It’s a fraught moment when children make the connection that pain is something to avoid feeling, but might also be useful to inflict, especially when adults aren’t around. That’s one of the many shrewd observations underscoring “The Innocents,” Eskil Vogt’s unsettling tale of a cruel summer for a quartet of kids who become friends over their discovery of mysterious powers.
It’s certainly daring of the Norwegian writer-director, a recent Oscar nominee for co-scripting Joachim Trier’s “The Worst Person in the World,” to give his slow-burning, supernatural chiller the same title as Jack Clayton’s 1961 adaptation of “The Turn of the Screw,” one of the all-time great horror movies featuring creepy little ones.
But Vogt, with his second feature, has crafted a disturbing and original heart-pounder all his own, uncommonly attuned to the perspective of unsocialized prepubescents: how their feelings work, what their minds process and why their worst moments may bring catharsis to them, but can look terrifyingly wrong to us.
A tiny window into the moral universe of someone immature is our introduction to freckled Ida (Rakel Lenora Fløttum), strapped into the backseat of a car on the way to her new home. When her mother (Ellen Dorrit Petersen) in the front isn’t looking, she hard-pinches the leg of her non-verbal, autistic older sister Anna (Alva Brynsmo Ramstad). But it’s like a bad-behavior freebie — Anna doesn’t appear to feel it, and for Ida it releases some of the resentment she feels, not only toward the sibling always getting the attention and making her feel ignored but also toward the parents, forcing her to start all over again making friends. It’s the summer holiday, too, so the forest-ringed multi-story apartment complex they’ve moved to feels especially empty and isolating.
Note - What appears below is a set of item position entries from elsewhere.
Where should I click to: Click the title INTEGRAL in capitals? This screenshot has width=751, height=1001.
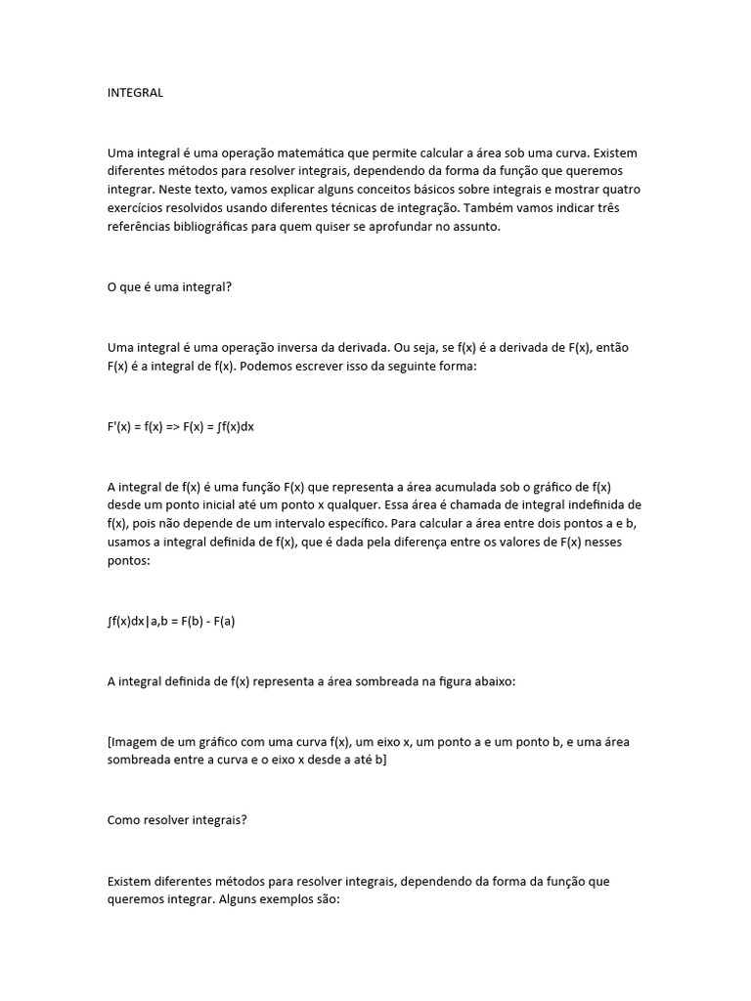click(135, 93)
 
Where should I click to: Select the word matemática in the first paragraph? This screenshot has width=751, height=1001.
click(320, 153)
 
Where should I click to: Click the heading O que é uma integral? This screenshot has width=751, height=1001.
click(169, 290)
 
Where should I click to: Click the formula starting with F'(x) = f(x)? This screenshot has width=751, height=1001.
click(181, 427)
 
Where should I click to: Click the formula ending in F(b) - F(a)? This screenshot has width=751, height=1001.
click(171, 620)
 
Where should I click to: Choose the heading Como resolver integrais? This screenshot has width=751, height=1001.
click(177, 821)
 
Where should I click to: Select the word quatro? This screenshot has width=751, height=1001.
click(621, 190)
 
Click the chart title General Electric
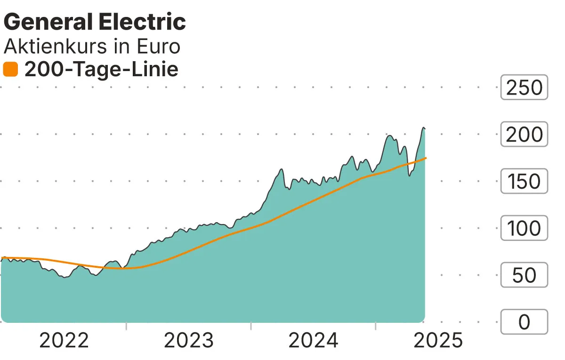(x=95, y=22)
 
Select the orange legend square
(x=10, y=70)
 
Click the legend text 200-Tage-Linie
(x=101, y=70)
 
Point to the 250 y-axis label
(x=524, y=88)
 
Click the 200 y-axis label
(x=524, y=135)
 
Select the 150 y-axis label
(x=524, y=181)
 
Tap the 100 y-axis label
(x=524, y=228)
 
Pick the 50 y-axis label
(x=524, y=275)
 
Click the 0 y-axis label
(x=524, y=322)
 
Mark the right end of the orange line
(x=426, y=158)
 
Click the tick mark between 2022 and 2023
(x=126, y=326)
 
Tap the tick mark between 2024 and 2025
(x=376, y=326)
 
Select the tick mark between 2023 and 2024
(x=251, y=326)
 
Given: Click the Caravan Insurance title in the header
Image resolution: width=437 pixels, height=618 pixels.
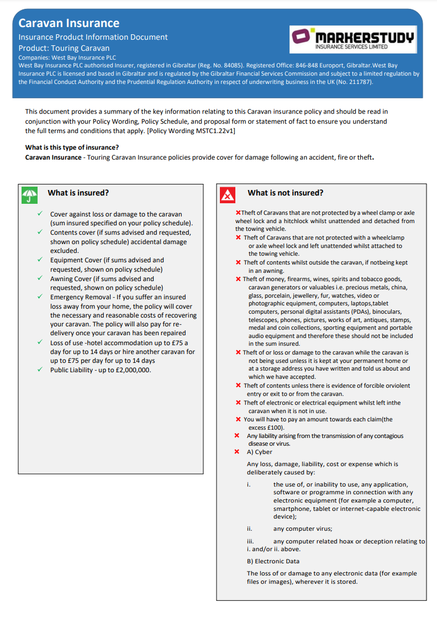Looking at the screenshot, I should pyautogui.click(x=69, y=23).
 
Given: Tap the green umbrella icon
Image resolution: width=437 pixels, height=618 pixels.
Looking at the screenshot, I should pyautogui.click(x=30, y=194).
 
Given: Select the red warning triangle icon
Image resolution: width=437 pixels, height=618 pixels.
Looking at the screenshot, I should pyautogui.click(x=228, y=194).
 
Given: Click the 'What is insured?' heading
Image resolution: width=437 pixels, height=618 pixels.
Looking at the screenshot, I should pyautogui.click(x=78, y=193).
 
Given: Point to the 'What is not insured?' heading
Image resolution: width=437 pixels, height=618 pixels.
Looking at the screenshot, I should pyautogui.click(x=286, y=193).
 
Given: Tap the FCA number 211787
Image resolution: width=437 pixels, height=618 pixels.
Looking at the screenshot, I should pyautogui.click(x=358, y=82).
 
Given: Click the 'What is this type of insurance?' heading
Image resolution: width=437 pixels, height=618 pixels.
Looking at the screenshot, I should pyautogui.click(x=72, y=147).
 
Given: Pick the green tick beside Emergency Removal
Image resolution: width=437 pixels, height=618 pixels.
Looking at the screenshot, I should pyautogui.click(x=40, y=297).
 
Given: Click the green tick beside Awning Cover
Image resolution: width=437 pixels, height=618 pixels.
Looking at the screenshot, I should pyautogui.click(x=40, y=278).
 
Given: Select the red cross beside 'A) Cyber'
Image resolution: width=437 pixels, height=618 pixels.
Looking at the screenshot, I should pyautogui.click(x=237, y=452).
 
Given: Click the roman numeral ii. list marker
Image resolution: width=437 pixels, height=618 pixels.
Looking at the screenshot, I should pyautogui.click(x=250, y=529).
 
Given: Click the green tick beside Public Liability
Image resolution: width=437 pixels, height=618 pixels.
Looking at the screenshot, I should pyautogui.click(x=40, y=369).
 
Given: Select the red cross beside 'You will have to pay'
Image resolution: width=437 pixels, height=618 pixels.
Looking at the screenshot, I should pyautogui.click(x=238, y=419).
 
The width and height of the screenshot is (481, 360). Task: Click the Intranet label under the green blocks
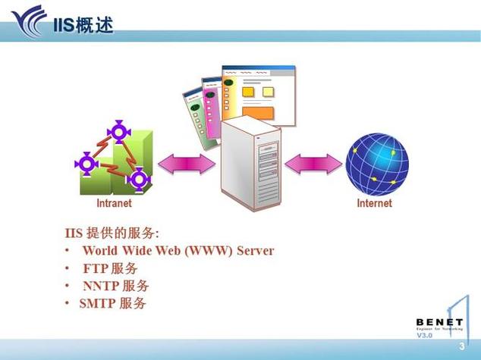pyautogui.click(x=114, y=203)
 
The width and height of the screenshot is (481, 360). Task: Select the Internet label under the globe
pyautogui.click(x=375, y=203)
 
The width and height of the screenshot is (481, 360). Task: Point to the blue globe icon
pyautogui.click(x=377, y=164)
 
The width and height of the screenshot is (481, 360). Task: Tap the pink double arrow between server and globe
pyautogui.click(x=313, y=164)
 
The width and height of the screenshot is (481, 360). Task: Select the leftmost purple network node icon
pyautogui.click(x=86, y=162)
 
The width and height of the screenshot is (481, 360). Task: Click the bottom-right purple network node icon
pyautogui.click(x=138, y=179)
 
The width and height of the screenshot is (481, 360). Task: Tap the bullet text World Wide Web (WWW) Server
pyautogui.click(x=178, y=250)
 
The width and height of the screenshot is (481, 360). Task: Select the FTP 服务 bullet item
pyautogui.click(x=110, y=268)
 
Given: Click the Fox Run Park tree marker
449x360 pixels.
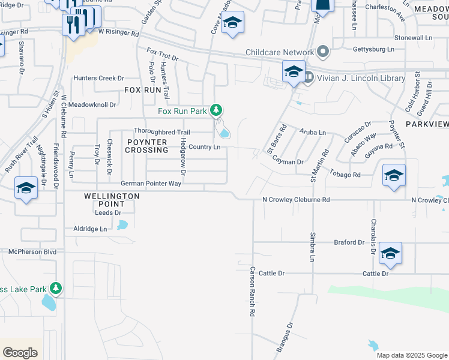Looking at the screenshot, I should pos(217,110).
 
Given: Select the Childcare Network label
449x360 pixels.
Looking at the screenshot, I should pos(280,52).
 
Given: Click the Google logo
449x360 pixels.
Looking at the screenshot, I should pos(20,353).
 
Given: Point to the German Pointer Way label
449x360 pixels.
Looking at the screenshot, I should pos(151,184).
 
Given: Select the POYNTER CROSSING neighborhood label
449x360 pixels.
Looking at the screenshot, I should pos(146,145).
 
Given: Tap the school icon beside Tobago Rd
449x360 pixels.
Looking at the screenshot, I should pos(394,175).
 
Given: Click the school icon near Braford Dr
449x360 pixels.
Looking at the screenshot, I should pos(390,253).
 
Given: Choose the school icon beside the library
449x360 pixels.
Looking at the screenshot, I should pos(294,72).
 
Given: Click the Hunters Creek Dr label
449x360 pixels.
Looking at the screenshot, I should pos(98,78).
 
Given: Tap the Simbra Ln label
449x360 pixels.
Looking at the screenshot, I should pos(313,247).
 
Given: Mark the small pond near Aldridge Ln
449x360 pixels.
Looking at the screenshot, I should pos(123,225).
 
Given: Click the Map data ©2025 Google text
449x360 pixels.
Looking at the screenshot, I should pos(412,355).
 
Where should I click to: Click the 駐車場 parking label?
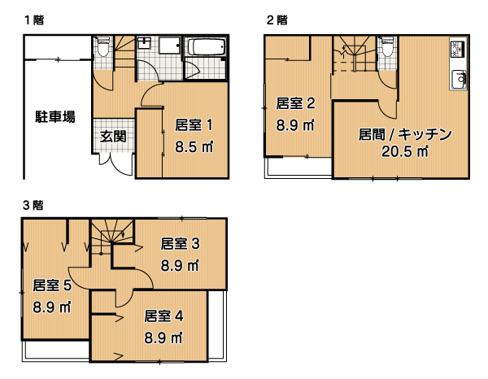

Exploring the grounds — the soullessness of the buildings and the green of the surrounding woods, like some fractured fairytale setting — Ida meets Ben (Sam Ashraf), a fellow casualty of frequent relocating and a blunt personality ready to show off that he can make small objects move with his mind. Their attachment is quick; the first time Ida bursts out smiling at one of Ben’s tricks, our relief at her mood change nearly overshadows that we also saw physics defied. (Which is a nifty indication of where Vogt’s priorities lie.)
Their bond is also fueled, though, by a shared taste for viciousness; no matter your tolerance for onscreen violence, what happens to a wandering cat is not for the squeamish. Yet it’s also when we first see in Ida’s face a quandary about this friendship, a weighing of things. Fløttum’s performance is truly astonishing for someone so young.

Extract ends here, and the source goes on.